Just over a month later, on 19 February, Jane Alsop answered the door of her father’s house. Standing before her in the gloom of a smog-bound London was a tall peculiar looking fellow who told her in a garbled accent that he was a Police Officer who had just caught Spring-Heeled Jack and could she please bring him a light. When she did so he attacked her ripping furiously at her clothes. She managed to struggle free, but he soon caught up with her again slashing her neck and arms with his claws. Jane’s subsequent screams alerted her sister who hit the creature repeatedly with a poker before he fled, and she managed to drag her sister away. 
 
Eight days later on 28 February, an 18-year-old girl, Lucy Scales and her sister were returning home to Limehouse after a day spent visiting friends. They were just passing Green Dragon Lane when a man who appeared to be wearing a long dark cloak emerged from the shadows.
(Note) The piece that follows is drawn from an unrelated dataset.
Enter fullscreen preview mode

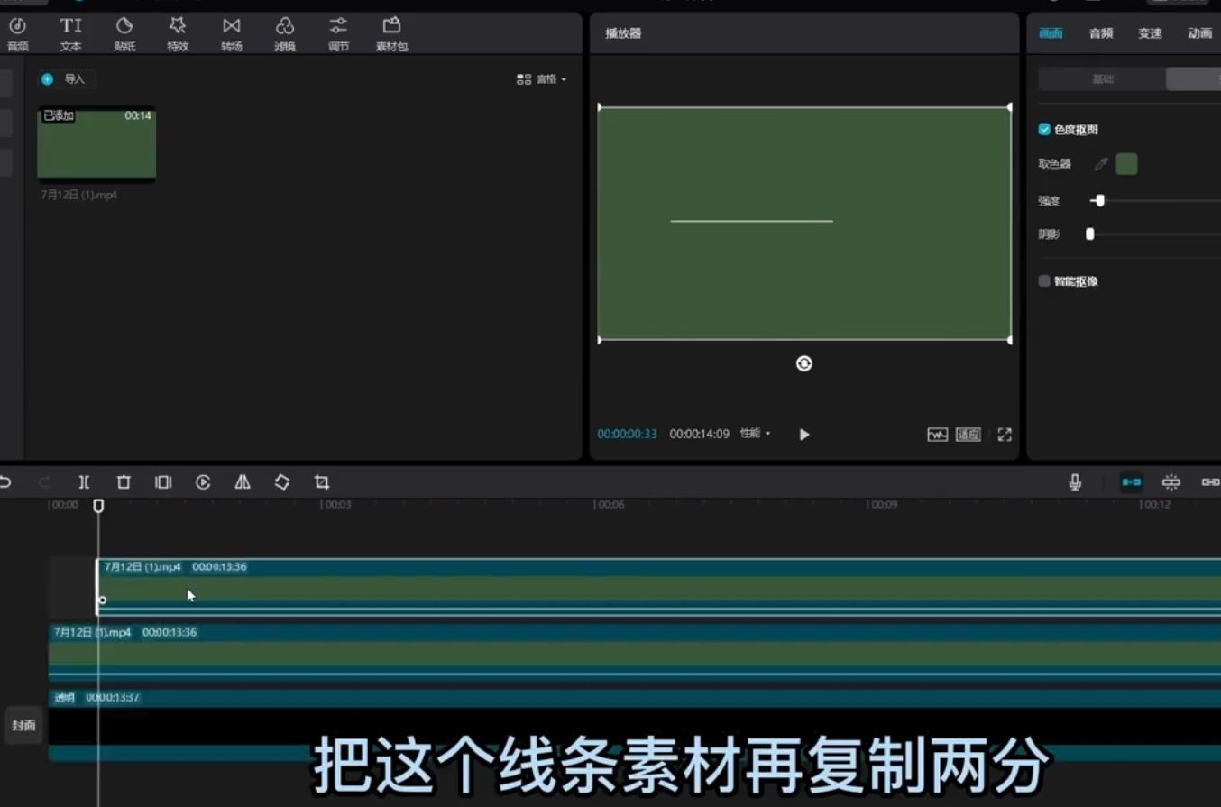1005,435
Lucy later described him as being tall and thin and carrying a small Bull’s Eye Lantern. As he approached her, he spurted a blue flame into her face that temporarily blinded her. She was so frightened that she feinted and fell to the ground. Revived by her sister who led her home she was to continue to be seized by violent fits for hours to come. 
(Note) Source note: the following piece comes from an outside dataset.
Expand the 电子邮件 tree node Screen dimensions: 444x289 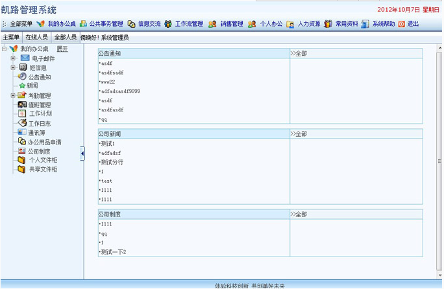coord(13,58)
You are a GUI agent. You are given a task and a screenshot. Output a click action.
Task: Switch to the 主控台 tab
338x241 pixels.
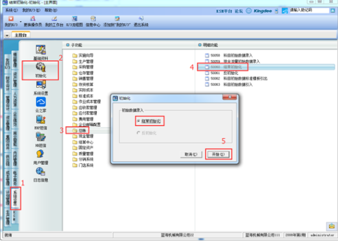[x=21, y=35]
By now sightings of Spring-Heeled Jack were being reported the length and breadth of the country many of them stories made up by those seeking attention or the result of young scallywags having fun at everyone else’s expense, but they frightened people enough for Vigilante Committees to be set up and for armed men on horseback to patrol the streets and parks of many of England’s major cities. 
 
So, who or what was this spectral and macabre figure? 
 
There were suspects, the most notable of whom was the Marquis of Waterford an unusual looking man with eccentric tastes and a well-known dislike of women. It was said that he enjoyed frightening people, but no evidence was ever produced against him. The most likely suspect of course was the devil himself. 
 
As the initial panic over Spring-Heeled Jack subsided so did the reported sightings decrease but there were to be waves of Spring-Heeled Jack hysteria throughout the Victorian period. During the 1850’s he was said to be to blame for robbing several Mail Coaches in East Anglia, and he was also said to be responsible for the infamous Devil’s Footprints found in the snow in Devon in February 1855. 
 
In August 1877, a sentry on duty at Aldershot Barracks reported that a strange looking and unusually aggressive man had approached him. When he issued a challenge and demanded that the man stop, he continued to walk towards him and proceeded to slap him twice across the face. The shocked soldier lowered his rifle and fired at the man, but the bullet appeared to go right through him. He then fled in great leaps displaying amazing energy and dexterity. 
 
The soldier’s rifle was later examined, and it had indeed been fired. Later that year a man suspected of being Spring-Heeled Jack was chased through the streets of Lincoln and barely escaped being lynched. 
 
The last ever sighting of Spring-Heeled Jack was in Liverpool in late 1904. Cornered by a crowd he was said to have escaped by leaping from rooftop to rooftop before disappearing into the dark never to be seen again. 
 
Was Spring-Heeled Jack the result of some strange hysteria that had gripped normally sober and strait-laced Victorian society? Was he the result of a practical joke that had gone too far and had subsequently been copied by others? Or was he, as at one time suspected, the Devil Incarnate sent to terrorise the good Christian people of England with his nocturnal visitations? 
 
We can never know, unless he returns of course.